Don d'organe : sommes-nous tous donneurs ?
ACTU
Complémentaire santé
Par AXA,  le 24/02/2017 3 minutes de lecture

Don d'organe : sommes-nous tous donneurs ?

Depuis janvier 2017, les règles sur le don d’organe ont évolué. L’objectif de la nouvelle loi est de briser les tabous et réduire les incertitudes des familles lors des décès, pour réaliser 500 greffes de plus chaque année. Mais concrètement, qu’advient-il de nos entrailles après notre décès ? Peut-on encore s’opposer au prélèvement de nos reins, yeux, cœur ?

Le consentement, présumé depuis 1976

Contrairement à ce qui est généralement cru, la carte de donneur d’organes n’a aucune valeur juridique en France. Solidarité nationale oblige, nous sommes tous donneurs présumés depuis 1976. Il faut dire que les besoins en organes croissent tous les ans. Depuis 2006, le nombre de greffes pratiquées a augmenté de 35 % mais en 2015, seuls 27 % des inscrits sur les listes d’attente ont pu recevoir un greffon*.
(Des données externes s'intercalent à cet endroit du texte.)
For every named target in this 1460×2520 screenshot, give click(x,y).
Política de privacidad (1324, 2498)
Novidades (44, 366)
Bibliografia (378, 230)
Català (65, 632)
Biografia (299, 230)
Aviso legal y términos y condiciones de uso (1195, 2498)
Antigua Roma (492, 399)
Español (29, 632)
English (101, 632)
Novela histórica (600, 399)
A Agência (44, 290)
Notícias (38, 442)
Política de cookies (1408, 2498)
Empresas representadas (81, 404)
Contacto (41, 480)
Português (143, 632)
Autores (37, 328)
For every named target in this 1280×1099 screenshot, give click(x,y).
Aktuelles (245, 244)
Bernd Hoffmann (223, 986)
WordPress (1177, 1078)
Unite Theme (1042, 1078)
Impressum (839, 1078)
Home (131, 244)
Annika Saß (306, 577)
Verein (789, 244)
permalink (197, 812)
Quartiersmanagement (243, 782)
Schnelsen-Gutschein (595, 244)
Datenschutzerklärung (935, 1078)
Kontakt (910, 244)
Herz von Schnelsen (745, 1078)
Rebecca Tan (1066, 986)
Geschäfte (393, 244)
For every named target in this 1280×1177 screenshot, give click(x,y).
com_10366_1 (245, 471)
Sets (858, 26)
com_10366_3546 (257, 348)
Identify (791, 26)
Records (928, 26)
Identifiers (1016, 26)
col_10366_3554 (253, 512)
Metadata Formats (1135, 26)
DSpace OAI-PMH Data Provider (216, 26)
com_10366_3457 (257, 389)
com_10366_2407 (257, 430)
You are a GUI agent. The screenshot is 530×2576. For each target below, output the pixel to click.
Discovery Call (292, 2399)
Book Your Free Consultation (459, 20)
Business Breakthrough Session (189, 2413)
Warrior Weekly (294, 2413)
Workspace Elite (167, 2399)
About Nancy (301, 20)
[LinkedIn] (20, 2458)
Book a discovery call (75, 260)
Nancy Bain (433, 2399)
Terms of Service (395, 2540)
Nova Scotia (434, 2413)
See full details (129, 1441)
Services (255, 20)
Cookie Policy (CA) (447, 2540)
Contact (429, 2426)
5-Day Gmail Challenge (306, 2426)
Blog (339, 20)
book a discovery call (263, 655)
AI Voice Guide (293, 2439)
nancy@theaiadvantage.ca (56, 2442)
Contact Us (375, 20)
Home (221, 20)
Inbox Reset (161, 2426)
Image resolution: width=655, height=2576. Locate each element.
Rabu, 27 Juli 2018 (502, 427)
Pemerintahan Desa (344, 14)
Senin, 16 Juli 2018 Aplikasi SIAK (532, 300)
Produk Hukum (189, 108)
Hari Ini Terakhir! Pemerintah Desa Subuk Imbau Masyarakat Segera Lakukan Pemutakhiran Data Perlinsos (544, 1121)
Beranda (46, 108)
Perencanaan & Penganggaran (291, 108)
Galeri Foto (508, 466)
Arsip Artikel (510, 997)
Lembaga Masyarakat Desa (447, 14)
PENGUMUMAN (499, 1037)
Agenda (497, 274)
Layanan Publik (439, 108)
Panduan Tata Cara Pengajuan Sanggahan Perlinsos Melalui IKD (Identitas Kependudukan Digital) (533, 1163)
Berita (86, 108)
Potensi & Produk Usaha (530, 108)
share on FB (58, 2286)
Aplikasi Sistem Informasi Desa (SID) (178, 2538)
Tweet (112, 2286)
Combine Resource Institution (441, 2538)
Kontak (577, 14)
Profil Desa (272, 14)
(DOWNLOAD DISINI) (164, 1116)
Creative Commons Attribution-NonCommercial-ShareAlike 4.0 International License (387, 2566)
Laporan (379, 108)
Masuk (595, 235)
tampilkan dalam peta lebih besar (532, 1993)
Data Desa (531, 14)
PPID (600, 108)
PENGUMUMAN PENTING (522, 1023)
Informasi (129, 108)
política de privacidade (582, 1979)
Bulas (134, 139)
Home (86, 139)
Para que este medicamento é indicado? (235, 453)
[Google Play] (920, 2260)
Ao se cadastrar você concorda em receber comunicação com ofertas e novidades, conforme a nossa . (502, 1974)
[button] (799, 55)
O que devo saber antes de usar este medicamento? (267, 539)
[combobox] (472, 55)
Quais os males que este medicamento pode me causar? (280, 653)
Comment les morts disent non

Votre corps n’est cependant pas un jardin ouvert où les médecins peuvent venir cueillir les organes : le refus de don est respecté depuis longtemps, dès lors que vous êtes inscrit sur le registre des refus géré par l’Agence de la biomédecine. Modernité oblige, vous pouvez maintenant vous inscrire directement en ligne.

Ce que change la nouvelle loi

Comme auparavant, si vous veniez à décéder, les soignants vont d’abord consulter le registre. Si vous n’y figurez pas, ils vont interroger votre entourage. Avec la nouvelle loi, si vous avez partagé votre opposition par voie orale, votre famille devra signer une retranscription écrite des circonstances du refus. Le but de cette étape supplémentaire est de permettre aux familles de réfléchir, afin qu’elles ne cèdent pas à une opposition de principe sous le coup de l’émotion.

 

Autre changement, vous pouvez désormais donner uniquement certaines parties de votre corps (votre rein mais pas votre cœur, par exemple). Vous avez bien sûr toujours la possibilité de faire machine arrière sur vos choix, en modifiant ou supprimant votre inscription sur le registre des refus, ou simplement en informant votre entourage.